Je suis obligée de m’acquitter de la tâche confiée par Krimm, tout en la sachant absurde : il n’y a pas de sirène dans la Seine, et il n’y en aura jamais. Nous sommes à des milliers de kilomètres du berceau de l’espèce, bien trop loin en terre barbare pour qu’un de mes congénères vienne s’y perdre. Ici, les sirènes sont faibles, désorientées, privées de l’atmosphère marine elles ont même du mal à respirer.
Je sais de quoi je parle.
Je n’ai pas fait deux pas sur le pont qu’il me semble vibrer de mille harmoniques sous mes pieds. Je dois m’accrocher à la rambarde pour ne pas tomber à genoux.
C’est le paradoxe. Impossible de m’éloigner de l’eau de plus de quelques kilomètres sans éprouver un terrible sentiment de manque. Pourtant, dès que je m’approche, l’intensité de son bourdonnement résonne dans tout mon squelette. C’est inconfortable.
Arrivée au tiers du pont, je m’accoude et j’ose enfin regarder en bas. L’onde me frappe par sa beauté saisissante. Ses bouillonnements échappent au passant lambda, mais moi, je les vois. J’en distingue toutes les iridescences, les chatoiements discrets, les étincelles multicolores, les remous hypnotiques, et même, derrière le courant rapide, les poches d’ombre où tout est mort.

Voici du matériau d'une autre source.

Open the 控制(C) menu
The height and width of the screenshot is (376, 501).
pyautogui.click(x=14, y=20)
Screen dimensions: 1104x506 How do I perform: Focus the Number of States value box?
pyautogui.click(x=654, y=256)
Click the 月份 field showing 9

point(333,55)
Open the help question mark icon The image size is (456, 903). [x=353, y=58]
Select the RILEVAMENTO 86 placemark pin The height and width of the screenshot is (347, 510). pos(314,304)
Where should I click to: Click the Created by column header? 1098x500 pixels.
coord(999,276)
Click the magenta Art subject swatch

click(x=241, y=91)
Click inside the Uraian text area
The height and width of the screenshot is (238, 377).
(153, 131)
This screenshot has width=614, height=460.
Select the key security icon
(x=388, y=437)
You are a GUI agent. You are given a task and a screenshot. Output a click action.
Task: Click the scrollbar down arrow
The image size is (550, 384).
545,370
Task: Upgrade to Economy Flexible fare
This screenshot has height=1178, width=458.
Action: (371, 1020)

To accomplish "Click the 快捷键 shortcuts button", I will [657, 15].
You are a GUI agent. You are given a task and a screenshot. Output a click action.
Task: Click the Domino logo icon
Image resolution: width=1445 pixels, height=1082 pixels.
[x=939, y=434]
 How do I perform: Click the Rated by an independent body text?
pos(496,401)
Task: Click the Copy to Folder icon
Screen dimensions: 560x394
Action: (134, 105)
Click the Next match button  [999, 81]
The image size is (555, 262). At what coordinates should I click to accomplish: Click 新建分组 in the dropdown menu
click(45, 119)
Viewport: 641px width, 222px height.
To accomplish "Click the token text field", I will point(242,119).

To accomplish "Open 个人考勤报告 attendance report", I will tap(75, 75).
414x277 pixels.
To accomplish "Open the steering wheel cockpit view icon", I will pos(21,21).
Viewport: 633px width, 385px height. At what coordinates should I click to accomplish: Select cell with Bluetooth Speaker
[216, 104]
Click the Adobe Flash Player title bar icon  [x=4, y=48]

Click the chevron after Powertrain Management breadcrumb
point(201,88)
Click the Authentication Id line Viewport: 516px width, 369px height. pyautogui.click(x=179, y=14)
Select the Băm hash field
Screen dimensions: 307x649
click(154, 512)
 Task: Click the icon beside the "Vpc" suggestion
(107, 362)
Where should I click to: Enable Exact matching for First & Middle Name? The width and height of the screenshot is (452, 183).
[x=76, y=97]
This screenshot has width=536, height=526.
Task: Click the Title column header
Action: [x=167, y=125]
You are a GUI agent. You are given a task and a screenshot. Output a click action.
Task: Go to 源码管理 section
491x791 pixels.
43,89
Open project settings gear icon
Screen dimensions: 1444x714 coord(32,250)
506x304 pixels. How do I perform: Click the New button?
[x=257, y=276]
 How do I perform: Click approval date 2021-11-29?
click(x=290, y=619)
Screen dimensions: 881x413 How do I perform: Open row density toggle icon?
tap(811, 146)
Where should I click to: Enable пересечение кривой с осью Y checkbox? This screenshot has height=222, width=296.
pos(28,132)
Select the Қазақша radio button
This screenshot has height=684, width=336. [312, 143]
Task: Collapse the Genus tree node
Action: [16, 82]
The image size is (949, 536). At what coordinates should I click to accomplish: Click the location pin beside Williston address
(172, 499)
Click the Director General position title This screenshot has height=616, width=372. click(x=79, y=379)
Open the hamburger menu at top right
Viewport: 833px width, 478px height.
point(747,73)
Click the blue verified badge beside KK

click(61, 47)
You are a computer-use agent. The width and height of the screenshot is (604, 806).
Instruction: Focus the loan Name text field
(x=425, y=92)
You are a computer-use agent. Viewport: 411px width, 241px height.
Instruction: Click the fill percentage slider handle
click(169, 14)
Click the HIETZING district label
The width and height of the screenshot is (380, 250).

Ce soir, l’eau m’appelle encore plus fort. Je me presse contre la rambarde, me collant contre le métal froid. Je m’accoude et je me penche autant que possible pour contempler encore un peu l’onde mouvante. Même si je sais que je ne pourrais plus faire corps avec elle, elle ne laisse pas de me fasciner.
La Seine déjà haute n’est certes pas la mer, avec son inertie immense et sa puissance irrésistible, mais sa colère m’intéresse. Elle offre un écho ténu des marées que j’ai connues. Des souvenirs anciens de fracas marins tonnent à mes oreilles, si bien que j’entends à peine la voix qui monte de l’eau.
Daria !
Je sursaute à retardement — on m’a appelée ? Ce n’est pas possible. Je prends mes rêves pour des réalités. Je suis si loin de chez moi, triste et plutôt ivre.
Daria !
C’est plus net à présent ; mon cœur se serre dans ma poitrine. Ce que mes sens croient percevoir ne peut pas être là, et pourtant, je me hausse sur la pointe des pieds pour mieux voir la surface du fleuve.
Je scrute un moment l’eau noire, tout en me sentant stupide de me laisser aller à un tel accès de nostalgie.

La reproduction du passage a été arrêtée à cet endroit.